The big picture
LLMs are neural models with billions of parameters.
These models are pre-trained on extensive data and are capable of a wide range of natural language processing tasks.
With recent developments, LLMs are fast emerging as a vital enterprise technology that promises to create shifts in how businesses build, adopt, and use AI.
However, despite their promise and heightened interest among enterprises, concerns over security, risks implications, and potential societal impact remain when considering their use within an enterprise.
While there is euphoria around AI’s generative and conversational capabilities, it is important to step back and take a wider view.
Only enterprises that contextually exploit the potential of LLMs in a responsible and resilient manner will succeed in generating value from them.
With the benefit of large-scale pre-training, a defining characteristic of LLMs has been the ability to adapt existing models to new tasks and domains.
This is demonstrated in instances of code generation, answering medical-related questions, analysis of legal text, and so on.
Until recently, such domain adaptation involved selecting a pre-trained model and fine-tuning it on domain-specific data. However, the latest generation of LLMs has demonstrated unique abilities to adapt to new tasks, with just a few specific examples fed as natural language inputs through prompts.
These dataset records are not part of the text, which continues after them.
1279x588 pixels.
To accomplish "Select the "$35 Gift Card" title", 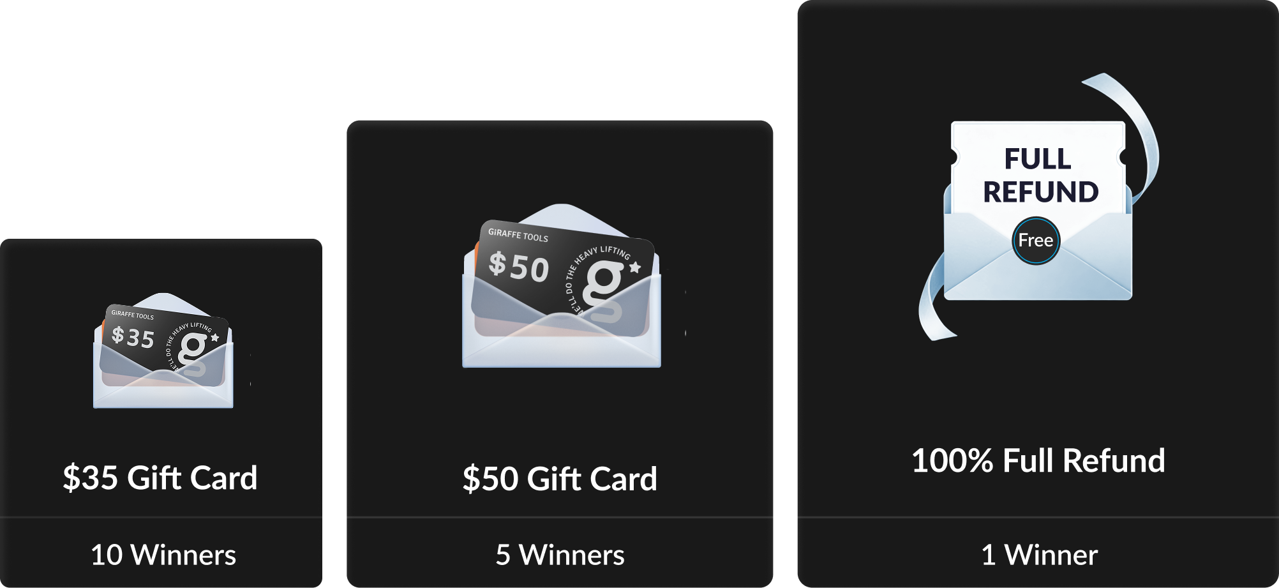I will (160, 478).
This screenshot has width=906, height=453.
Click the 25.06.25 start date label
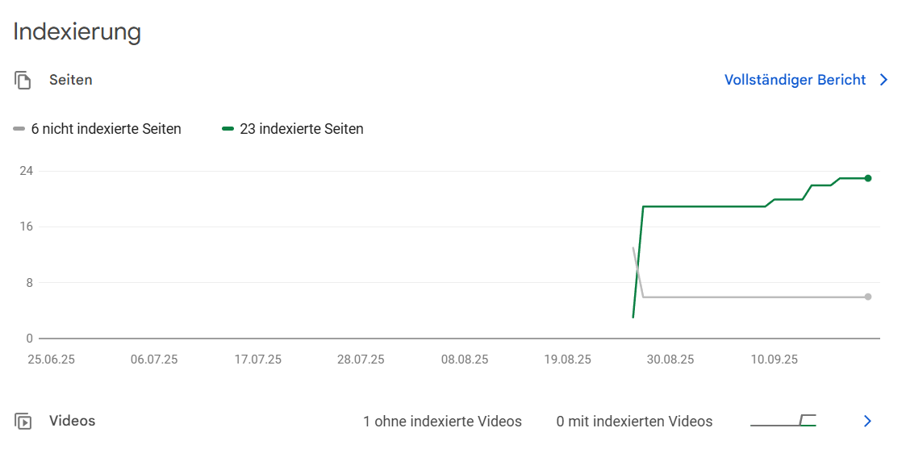click(51, 359)
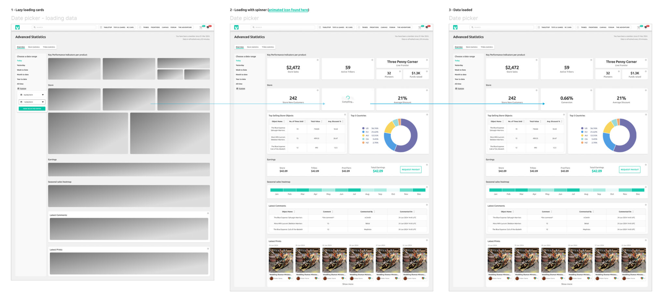Screen dimensions: 667x301
Task: Open the 13/08/2024 end date dropdown in mockup 1
Action: pyautogui.click(x=43, y=102)

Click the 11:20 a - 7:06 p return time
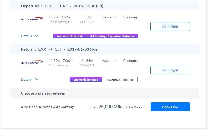60,61
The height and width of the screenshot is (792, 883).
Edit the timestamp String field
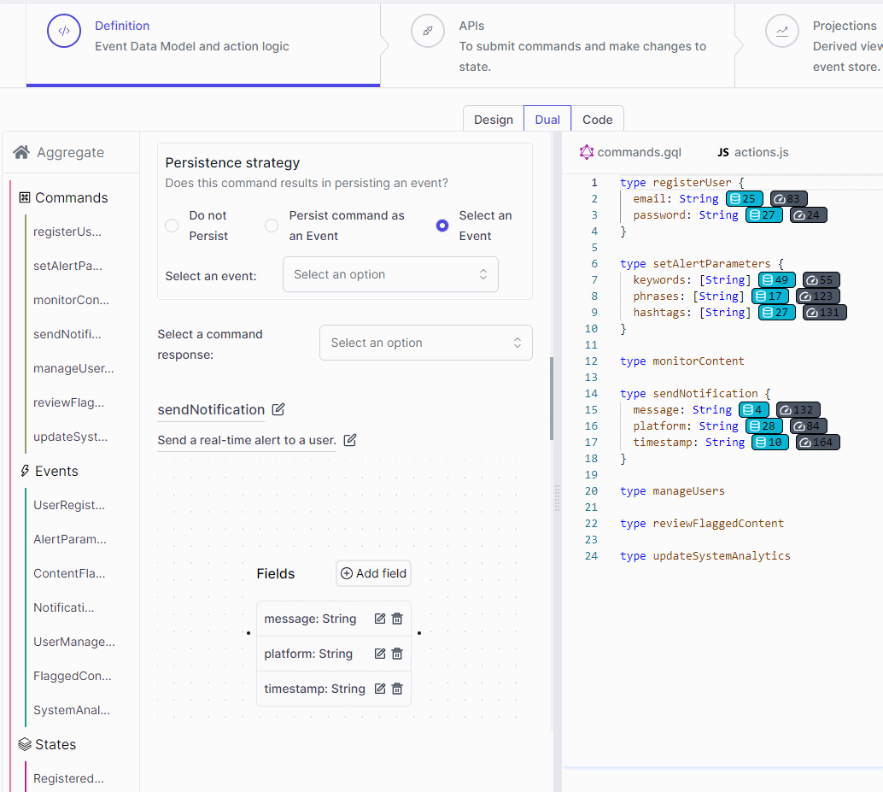click(380, 689)
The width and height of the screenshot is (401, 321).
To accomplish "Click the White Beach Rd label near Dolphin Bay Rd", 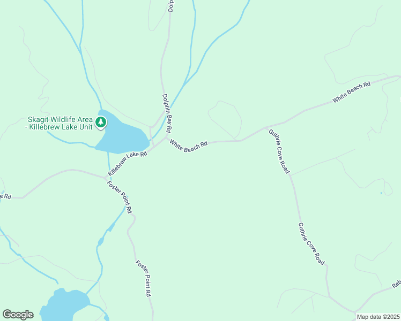I will click(189, 146).
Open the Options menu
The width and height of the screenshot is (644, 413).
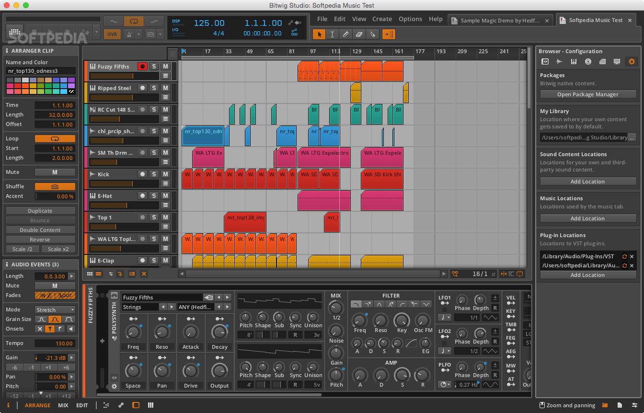point(410,19)
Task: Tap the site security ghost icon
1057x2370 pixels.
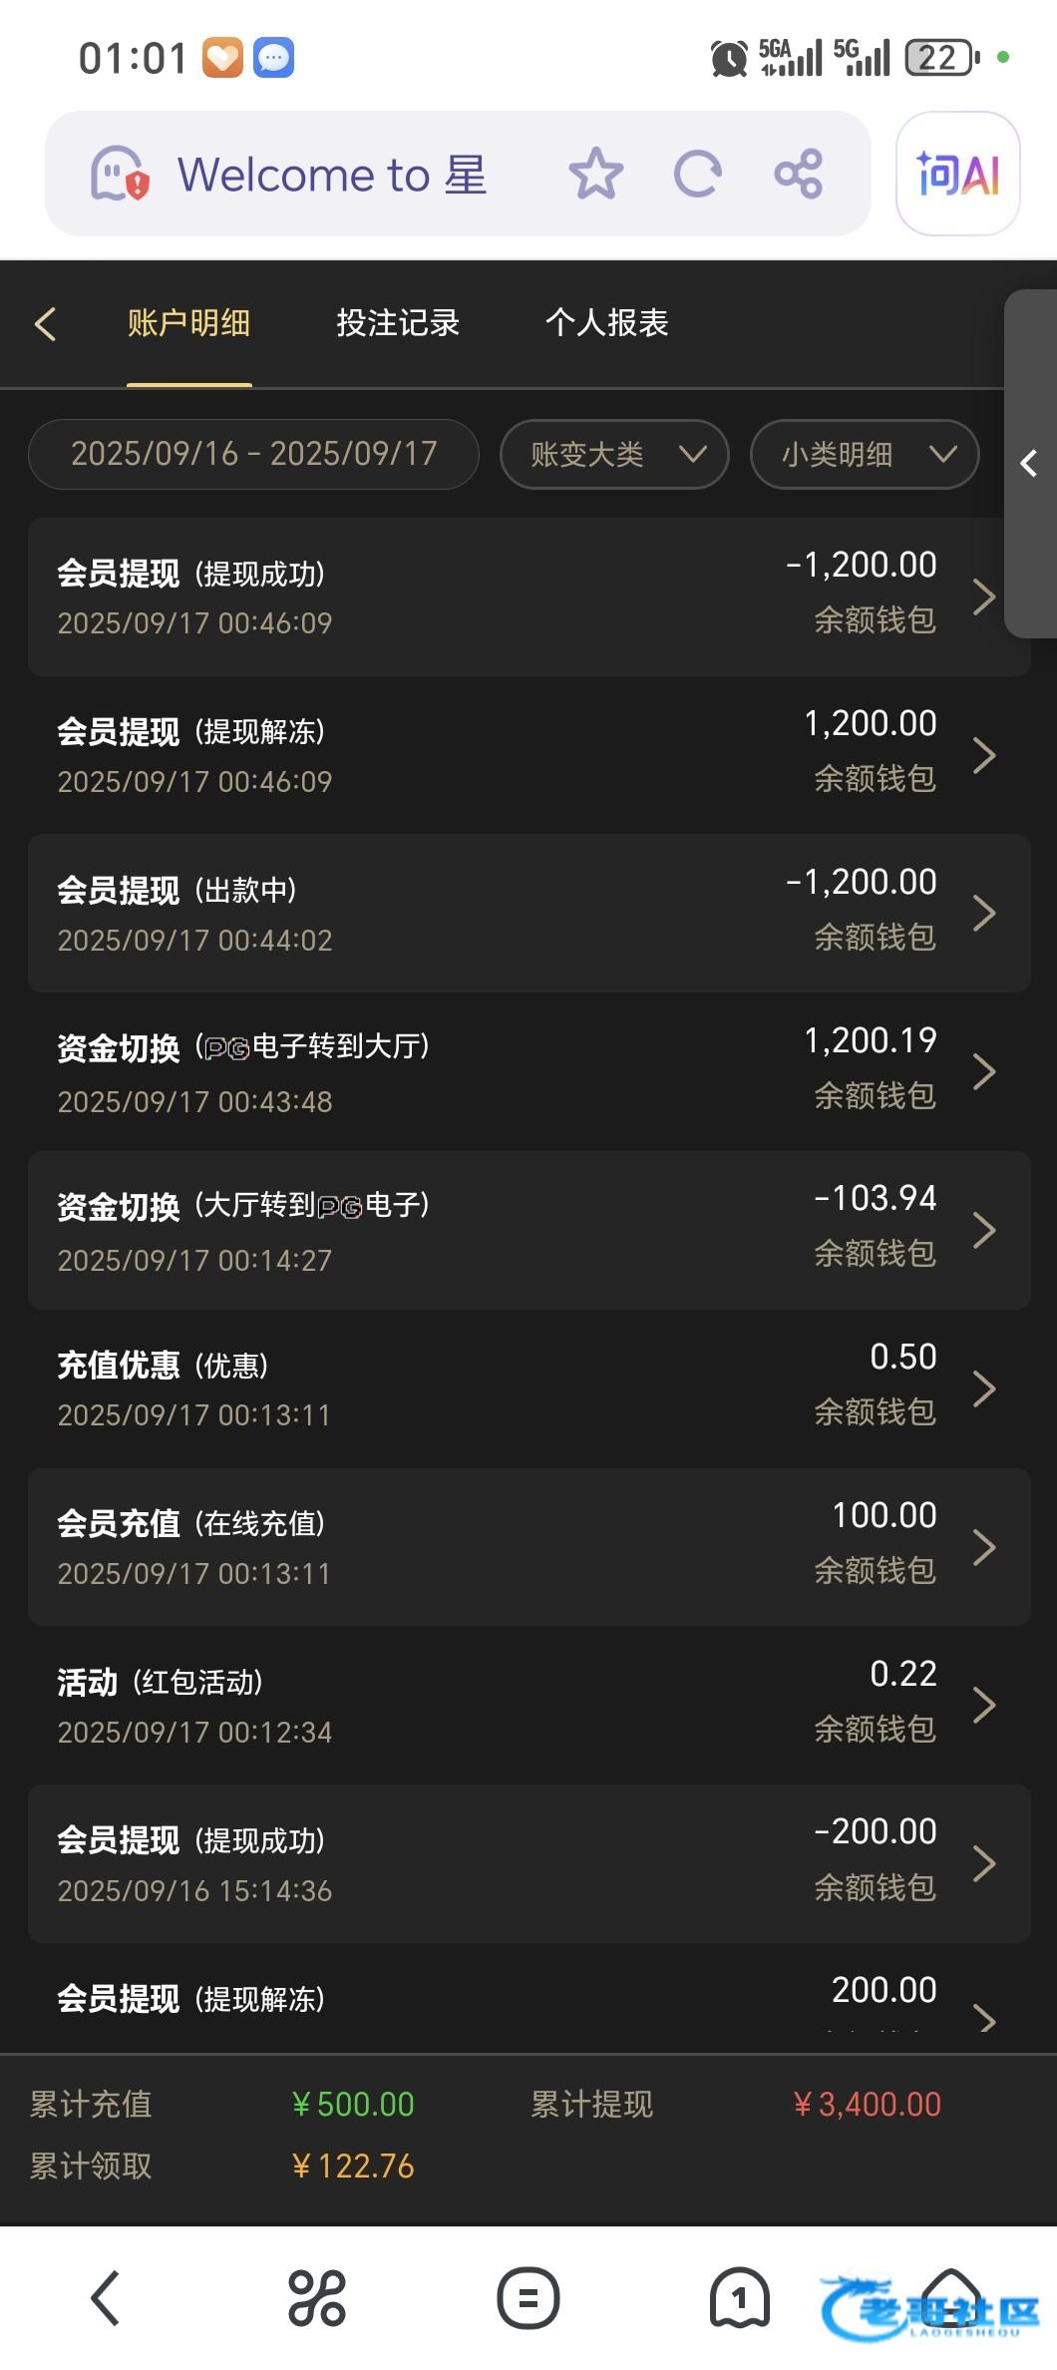Action: pos(119,174)
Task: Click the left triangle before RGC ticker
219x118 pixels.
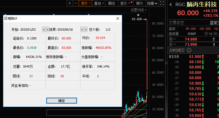Action: tap(170, 4)
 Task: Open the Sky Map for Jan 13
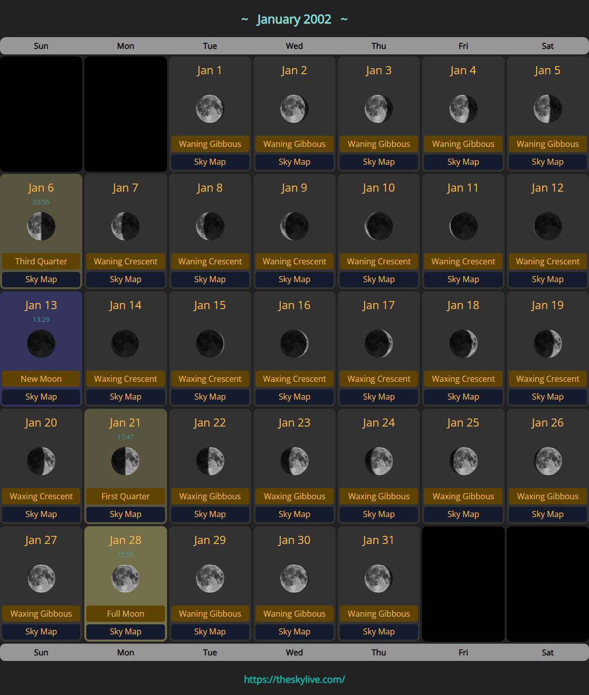click(x=41, y=397)
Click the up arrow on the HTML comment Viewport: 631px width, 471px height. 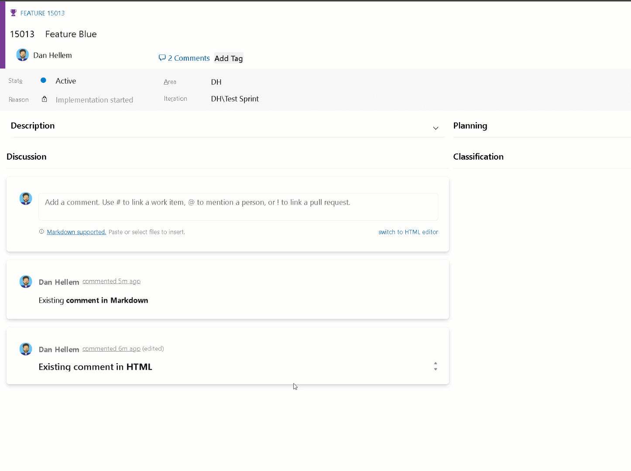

Such developments obviate the need to build models from scratch and the need for substantial amounts of training data, both of which have been barriers to AI adoption.
With the emergence of generative models such as GPT-3, there is an increased interest in prompt engineering, with supporting technologies such as vector databases and prompt chaining that continually expand the scope of LLMs.
Alongside LLMs, prompt engineering tools and techniques have developed rapidly, enabling complex tasks beyond conversations. Techniques such as chain-of-thought prompting, which helps break complex tasks into logical steps, have improved the performance of LLMs in resolving tasks that need logical reasoning, with prompt-chaining tools making it possible to design and orchestrate multi-step workflows.
Supporting technologies that augment and extend standalone LLM capabilities, such as vector databases and plugins, are expanding. Connecting LLMs with external data and systems will help overcome inherent shortfalls and unlock new possibilities.
LLMs are fast emerging as general-purpose AI, with models becoming increasingly more capable. These will play a meaningful role in enterprise AI adoption and innovation.